The Porcupine herd winters in the Ogilvie and Richardson Mountains and Eagle plains region of central Yukon and in the southern Books range of northcentral Alaska (Russell et al 1993). The progress of spring migration is related to the timing of snowmelt and cows can be delayed even up to the calving period (e.g. 2000 and 2001; Griffith et al 2002). In those years of late snowmelt a large number of calves did not survive the first month of life. Calving usually peaks in early June. Calving grounds are located on in the foothills and coastal plain of Alaska and northwest Yukon (Griffith et al 2002) with animals tracking early green vegetation to support the high costs of lactation. In summer the herd spreads out further onto the coastal plan and east through Ivvavik national Park in Yukon to the Richardson Mountains. Fall migration is usually spurred on by snow storms.
The herd is intensively monitored with locations of calving grounds identified every year since the early 1970's, early calf survival every year since 1983, and comparable population estimates since 1976. (ADF&G 2015). Individuals have been tracked via radio-collars on the herd since 1978.
The Porcupine Herd usually calves on the Arctic coastal plains but summers more inland in the Foothills and winters in mountainous basins. This elevation variability contributes to a climate which differs from the neighboring herds in cooler and moister summers with a low drought index.
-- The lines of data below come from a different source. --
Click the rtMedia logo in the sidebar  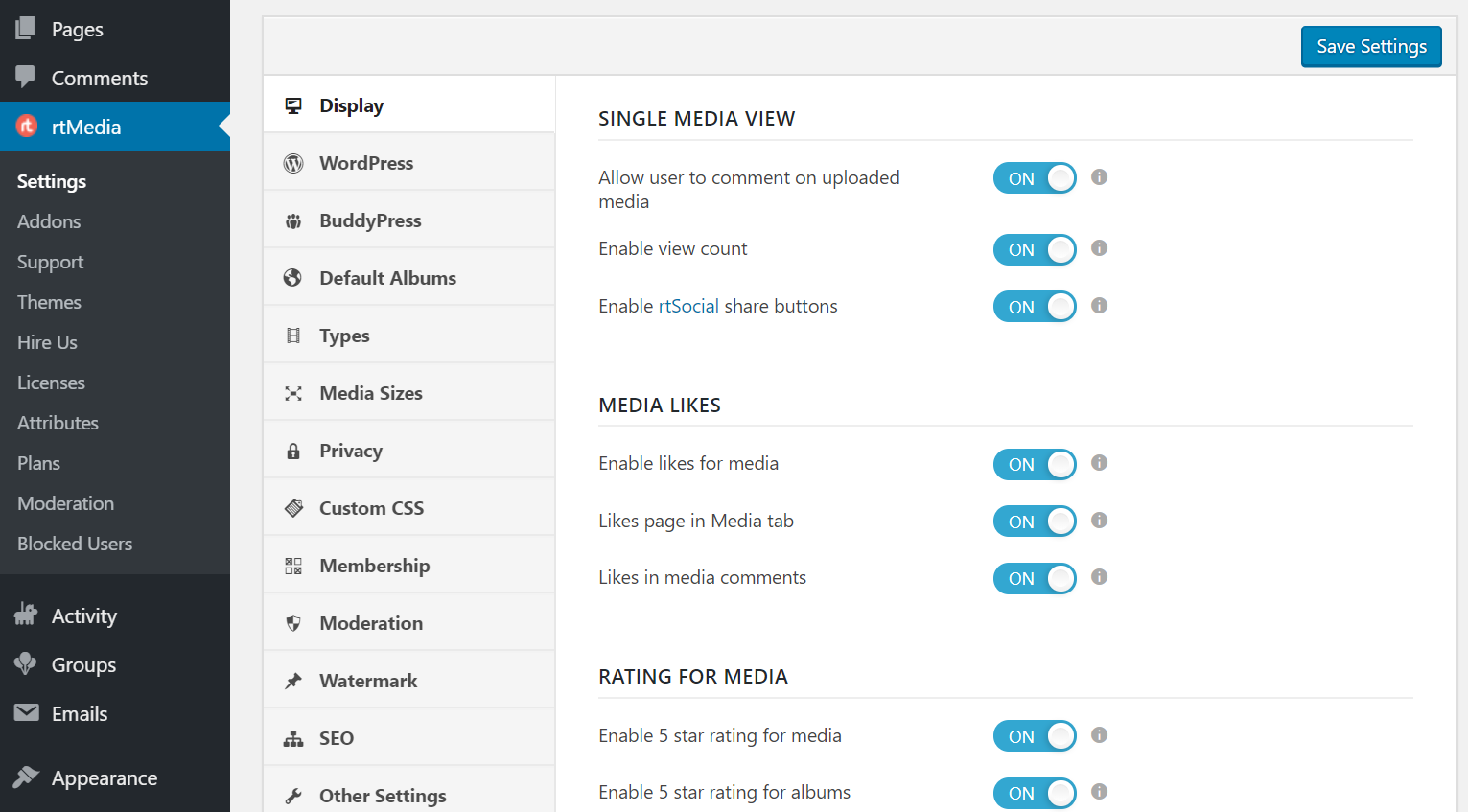point(26,126)
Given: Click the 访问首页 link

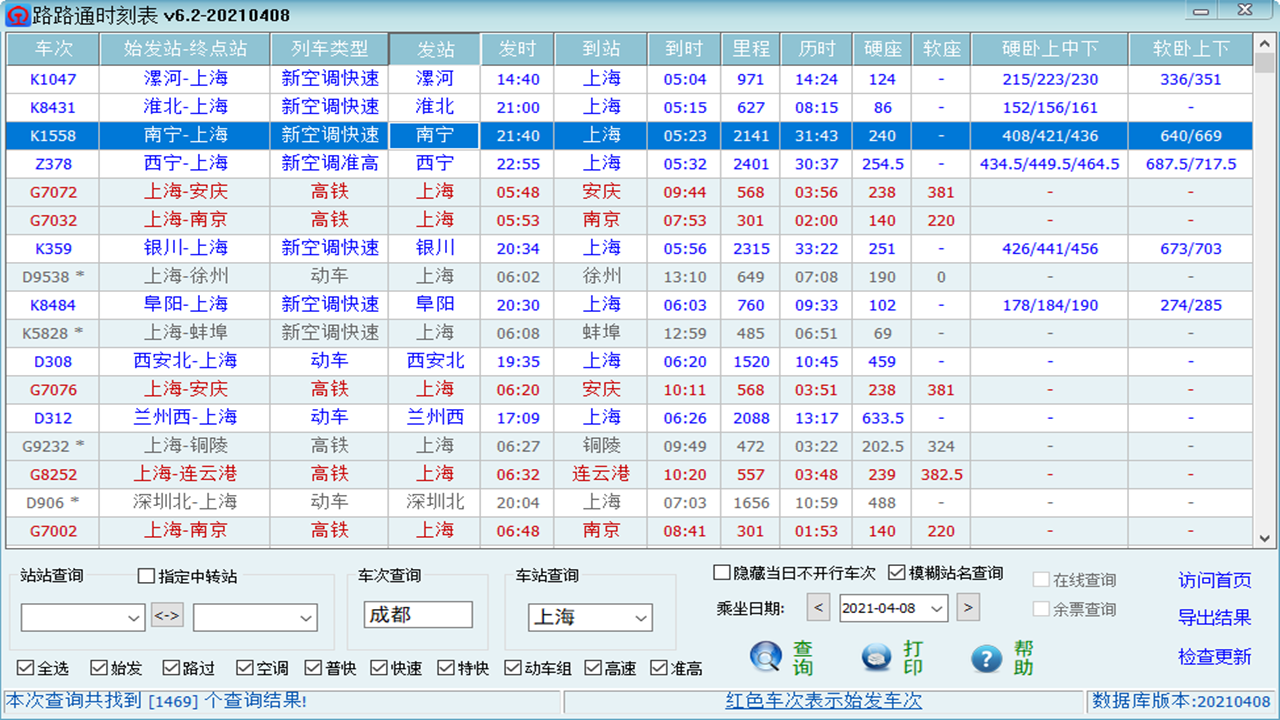Looking at the screenshot, I should coord(1214,578).
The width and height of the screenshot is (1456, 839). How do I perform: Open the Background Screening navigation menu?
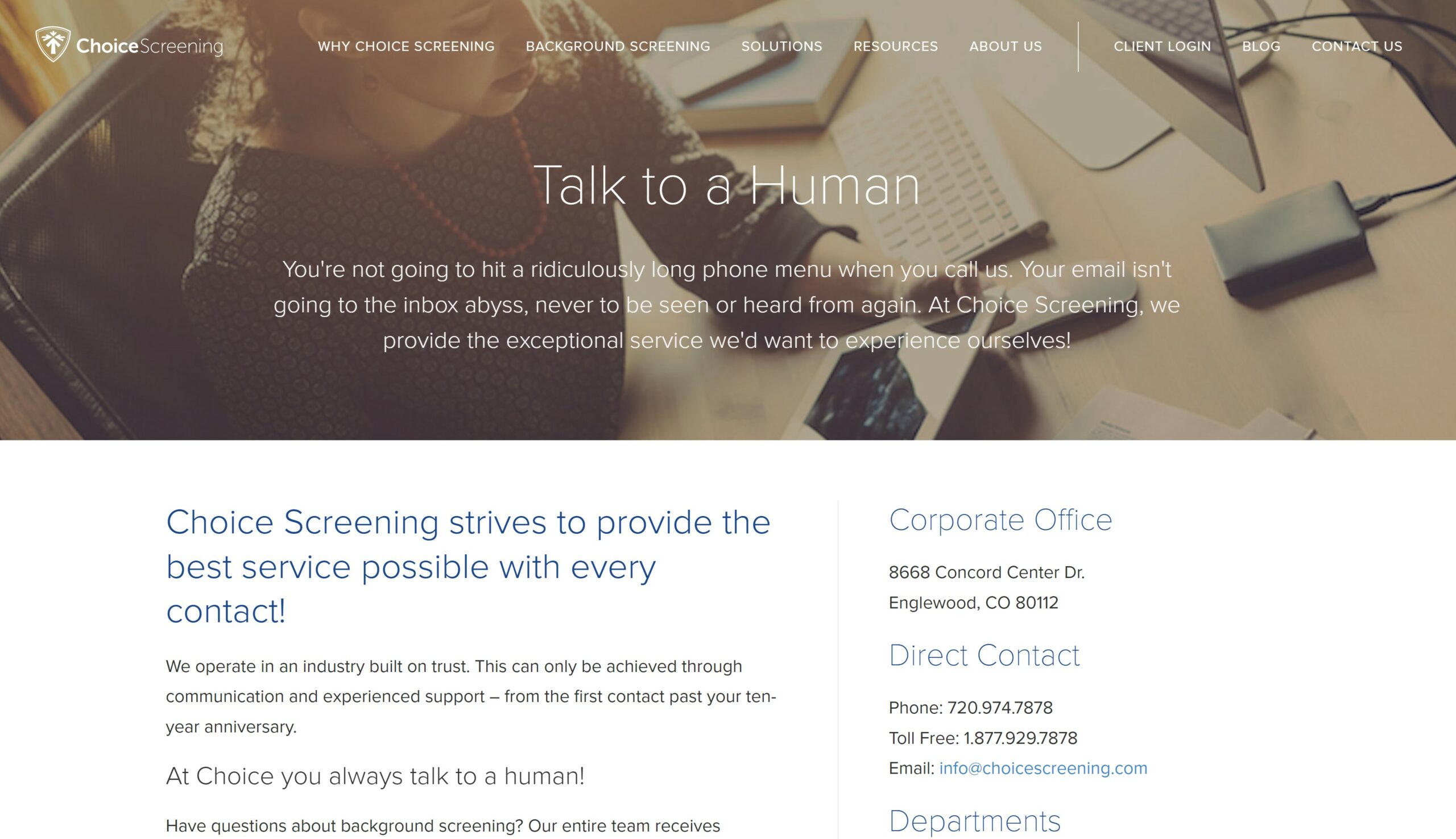[618, 46]
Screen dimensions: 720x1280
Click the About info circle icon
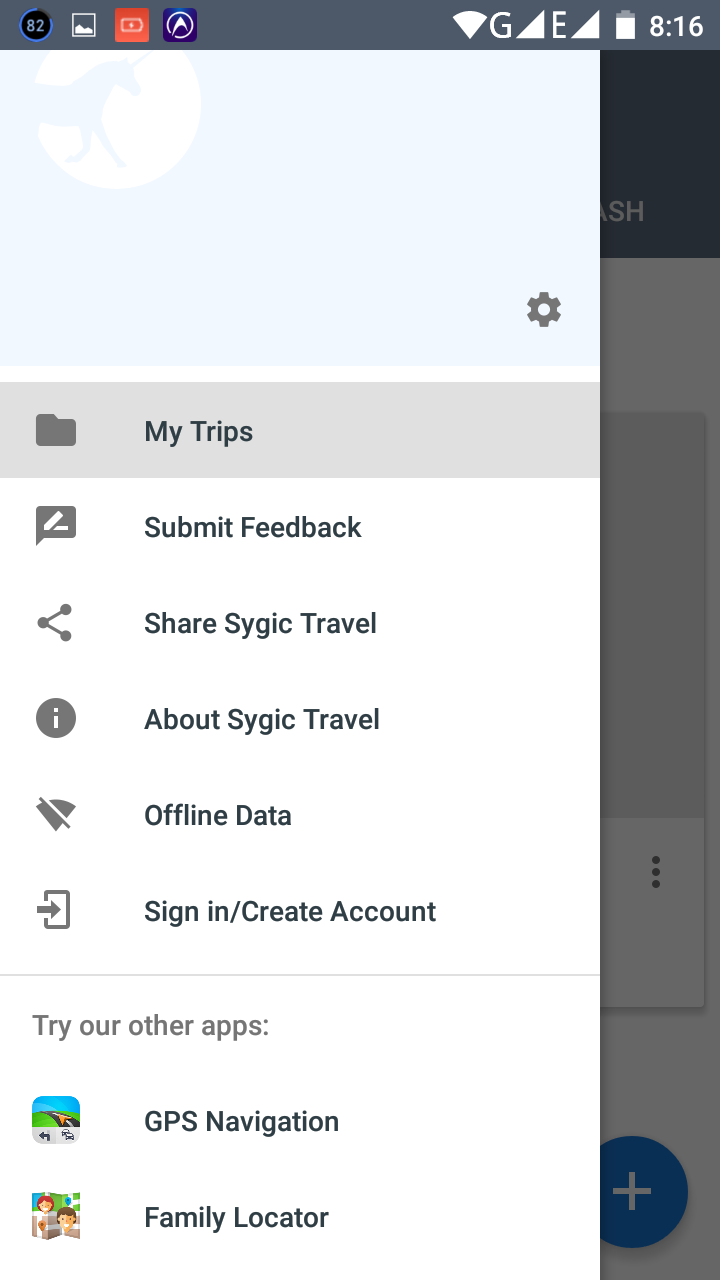click(56, 719)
Snow depths are greater. Current trends (since 2000) indicate a higher late spring and summer growing degree days. As well since 1979 summer precipitation, has increased, summer drought decreased and fall temperatures increased.
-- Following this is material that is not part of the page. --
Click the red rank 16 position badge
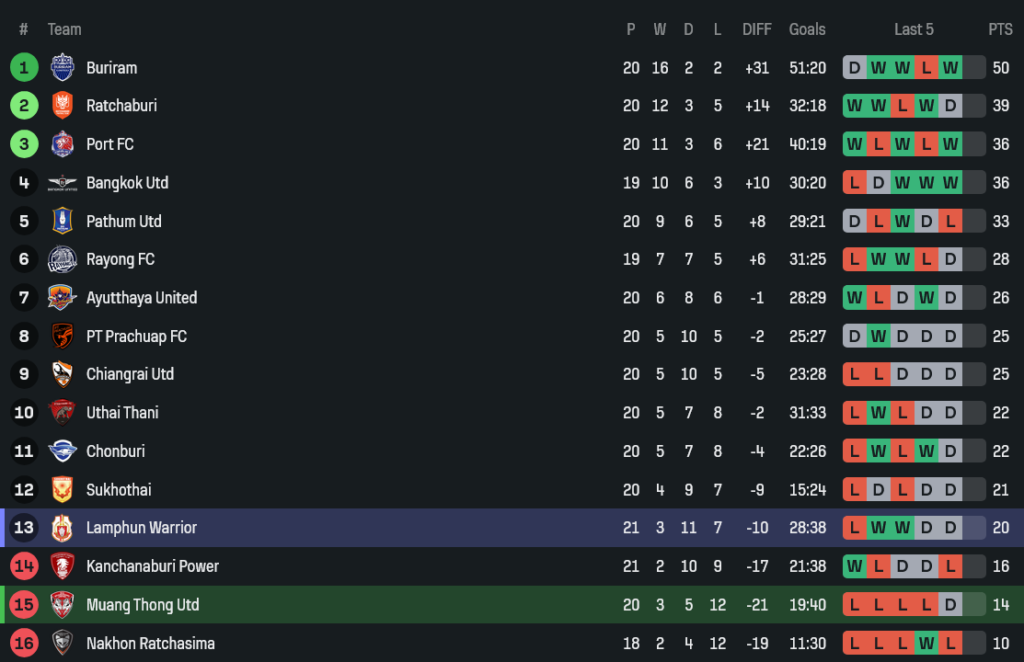This screenshot has width=1024, height=662. pyautogui.click(x=24, y=643)
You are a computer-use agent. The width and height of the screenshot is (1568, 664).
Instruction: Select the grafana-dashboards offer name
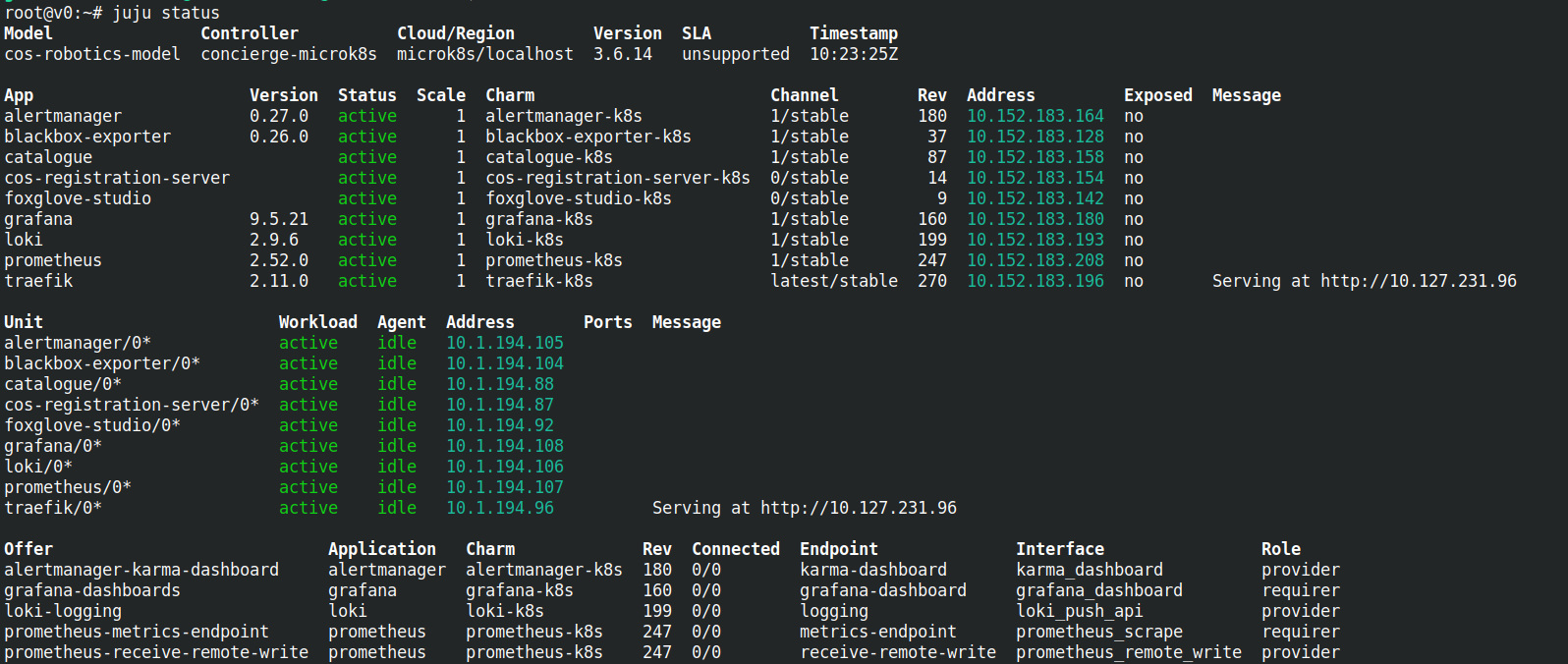92,590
As the herd migrates across Northwest territories, Yukon and Alaskan jurisdictions in Canada and the United States, the management of the herd fall under a number of state, federal, territorial and national management agencies. In 1987 the United States and Canada established the International Porcupine Caribou Board (IPCB) to coordinate management and research among government and user groups. IPCB includes a representative from the Alaska Department of Fish and Game (ADF&G), representatives of the governments of the United States, Canada, Yukon and Northwest Territories, and members of communities and Native organizations in Alaska and Canada. Within Canada, the Porcupine Caribou Management Board (PCMB) was established in 1985. The PCMB is an advisory board established under the Porcupine Caribou Management Agreement (1985) to communicate information about the herd and provide recommendations to Canadian agencies responsible for managing the herd. The Porcupine Caribou Management Board, along with the Parties responsible for the management of the herd, worked together to create the Harvest Management Plan for the Porcupine Caribou herd in Canada and its accompanying implementation strategy. The Plan coordinates management actions for the herd's conservation and lays out how the Parties will respond according to the status of the herd.
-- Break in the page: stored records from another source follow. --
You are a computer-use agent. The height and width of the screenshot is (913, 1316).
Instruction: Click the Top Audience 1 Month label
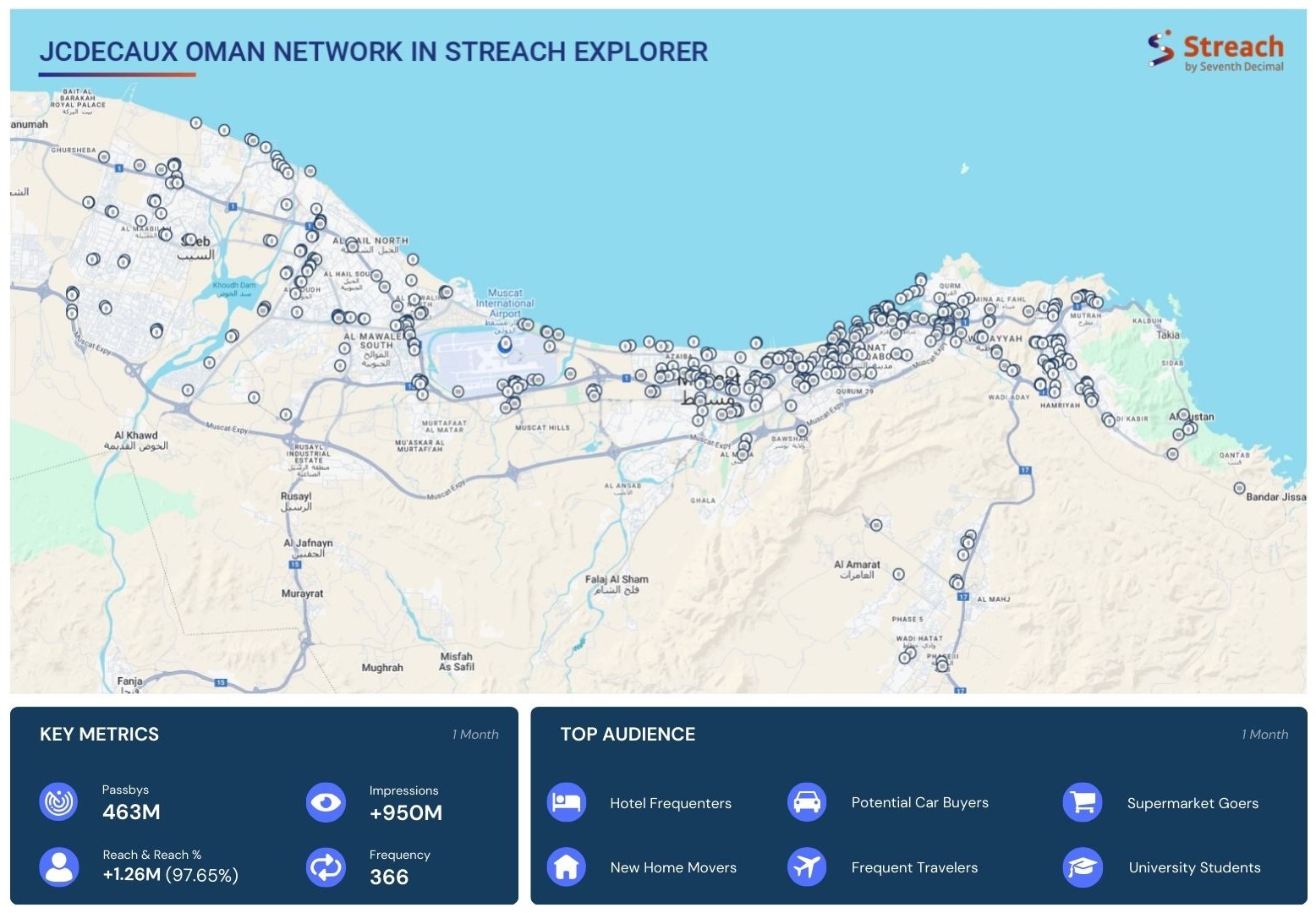(x=1264, y=735)
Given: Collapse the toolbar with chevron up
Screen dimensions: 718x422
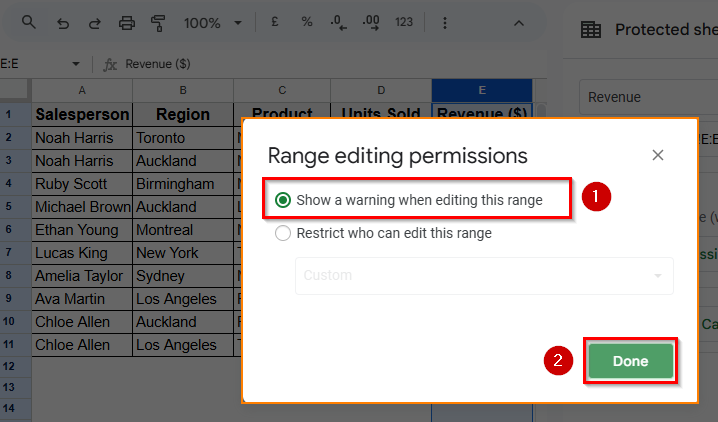Looking at the screenshot, I should tap(518, 23).
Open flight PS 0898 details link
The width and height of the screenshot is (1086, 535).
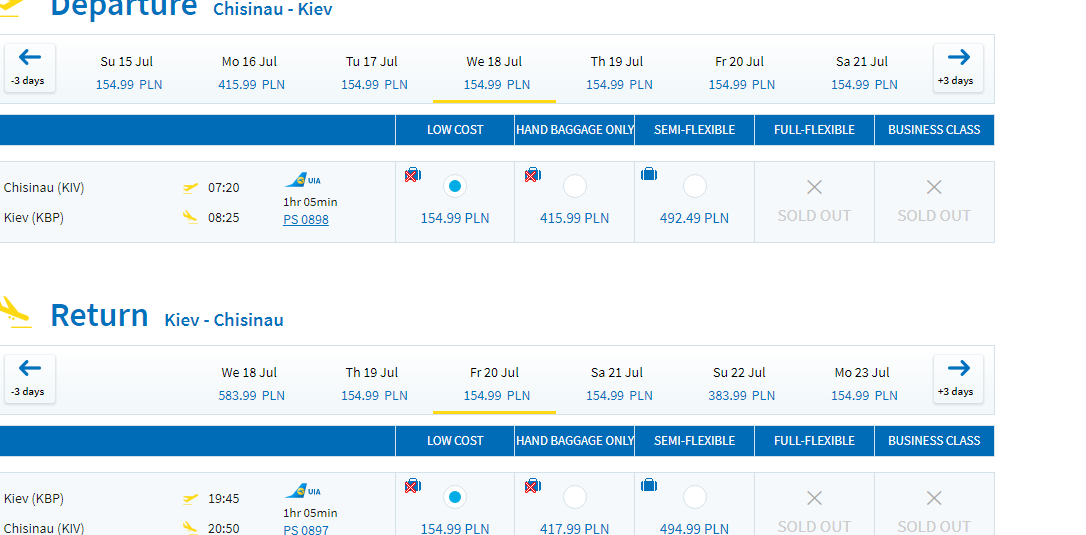click(305, 220)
Alaska Department of Fish and Game (ADF&G). 2015. Species Management Report. Caribou management report of survey-inventory activities 1 July 2012–30 June 2014. Chapter 15: Caribou management report ADF&G/DWC/SMR-2015
Griffith, B., D. C. Douglas, N. E. Walsh, D. D. Young, T. R. McCabe, D. E. Russell, R. G. White, R. D. Cameron, and K. R. Whitten. 2002. The Porcupine caribou herd. Pages 8-37 in D. C. Douglas, P. E. Reynolds, and E. B. Rhode, editors. Arctic Refuge coastal plain terrestrial wildlife research summaries. U. S. Geological Survey, Biological Resources Division, Biological Science Report USGS/BRD BSR-2002-0001.
Russell, D. E., A. M. Martell, and W.A.C. Nixon. 1993. The range ecology of the Porcupine Caribou Herd in Canada. Rangifer Special Issue No. 8, 168 pp.